The long-awaited extension to the Museo del Prado in Madrid co-designed by the British architect Norman Foster has been approved by the Spanish government, which awarded the project €36m earlier this week.
Foster won the prestigious international competition to remodel the 17th-century Hall of Realms, located in the former Buen Retiro Palace, as a new wing in 2016. The winning design, conceived jointly with the Spanish architect Carlos Rubio, beat submissions from other high-profile museum architects such as David Chipperfield and Rem Koolhaas.
According to the El Pais newspaper, the museum will receive the specially ring-fenced funding in phases: €8.3m will be allocated next year, €20.5m in 2023 and €7.2m in 2024.
Under Foster and Rubio’s plan, known as Hidden Design, a new thoroughfare will connect the Hall of Realms with the main museum building.

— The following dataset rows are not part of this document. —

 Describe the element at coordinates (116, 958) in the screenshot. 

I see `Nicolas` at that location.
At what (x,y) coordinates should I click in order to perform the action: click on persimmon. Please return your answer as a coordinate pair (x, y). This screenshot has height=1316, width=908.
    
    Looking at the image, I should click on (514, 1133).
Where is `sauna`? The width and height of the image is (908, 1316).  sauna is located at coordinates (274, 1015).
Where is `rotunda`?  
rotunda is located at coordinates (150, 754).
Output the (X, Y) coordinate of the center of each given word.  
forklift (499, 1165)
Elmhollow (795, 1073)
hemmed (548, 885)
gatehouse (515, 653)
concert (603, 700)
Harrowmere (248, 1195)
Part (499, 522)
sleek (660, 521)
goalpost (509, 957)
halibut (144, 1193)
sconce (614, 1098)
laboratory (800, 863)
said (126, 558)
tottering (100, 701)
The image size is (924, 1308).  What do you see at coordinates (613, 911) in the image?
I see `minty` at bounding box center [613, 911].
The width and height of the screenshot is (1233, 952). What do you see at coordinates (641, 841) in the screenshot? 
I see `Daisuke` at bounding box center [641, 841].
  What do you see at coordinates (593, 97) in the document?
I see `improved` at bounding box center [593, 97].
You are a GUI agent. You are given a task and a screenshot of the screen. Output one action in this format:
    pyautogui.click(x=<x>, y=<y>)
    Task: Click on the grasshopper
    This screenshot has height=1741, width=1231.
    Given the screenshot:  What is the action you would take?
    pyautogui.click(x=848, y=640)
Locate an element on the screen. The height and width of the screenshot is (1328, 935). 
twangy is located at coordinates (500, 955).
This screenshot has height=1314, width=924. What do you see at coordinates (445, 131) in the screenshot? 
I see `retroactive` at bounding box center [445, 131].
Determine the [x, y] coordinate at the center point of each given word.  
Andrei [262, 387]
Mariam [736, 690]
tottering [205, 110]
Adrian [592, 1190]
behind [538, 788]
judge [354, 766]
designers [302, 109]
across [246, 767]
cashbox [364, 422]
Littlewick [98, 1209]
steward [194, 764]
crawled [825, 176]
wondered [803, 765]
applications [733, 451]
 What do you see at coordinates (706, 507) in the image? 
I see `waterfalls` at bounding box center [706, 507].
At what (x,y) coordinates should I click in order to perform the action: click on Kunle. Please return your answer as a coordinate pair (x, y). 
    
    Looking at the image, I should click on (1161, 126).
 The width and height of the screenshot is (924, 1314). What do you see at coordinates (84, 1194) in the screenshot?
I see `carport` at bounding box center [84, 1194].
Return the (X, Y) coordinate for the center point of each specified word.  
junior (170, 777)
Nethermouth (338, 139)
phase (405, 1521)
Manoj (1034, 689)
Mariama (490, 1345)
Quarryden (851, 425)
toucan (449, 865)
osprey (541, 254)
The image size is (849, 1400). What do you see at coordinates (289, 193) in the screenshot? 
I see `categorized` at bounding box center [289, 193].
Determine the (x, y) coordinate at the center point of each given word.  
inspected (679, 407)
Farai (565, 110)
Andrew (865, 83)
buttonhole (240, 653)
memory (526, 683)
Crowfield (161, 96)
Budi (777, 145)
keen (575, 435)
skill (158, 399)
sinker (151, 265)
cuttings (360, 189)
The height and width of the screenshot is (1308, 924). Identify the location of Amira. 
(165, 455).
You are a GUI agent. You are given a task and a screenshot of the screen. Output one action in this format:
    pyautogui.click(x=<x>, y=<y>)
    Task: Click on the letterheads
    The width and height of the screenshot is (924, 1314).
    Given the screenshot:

It also incorporates a large “semi-open and permeable” entrance atrium on the south façade; a new roof topped with solar panels will meanwhile give natural light to a large exhibition space above the atrium, overlooking the main museum complex.
First proposed by the Spanish government in 1995, the project to restore the only surviving part of Philip IV’s 17th-century Buen Retiro pleasure palace, which housed Spain’s Army Museum until 2005, was hampered by years of austerity. The pandemic and political wrangling prompted further delays.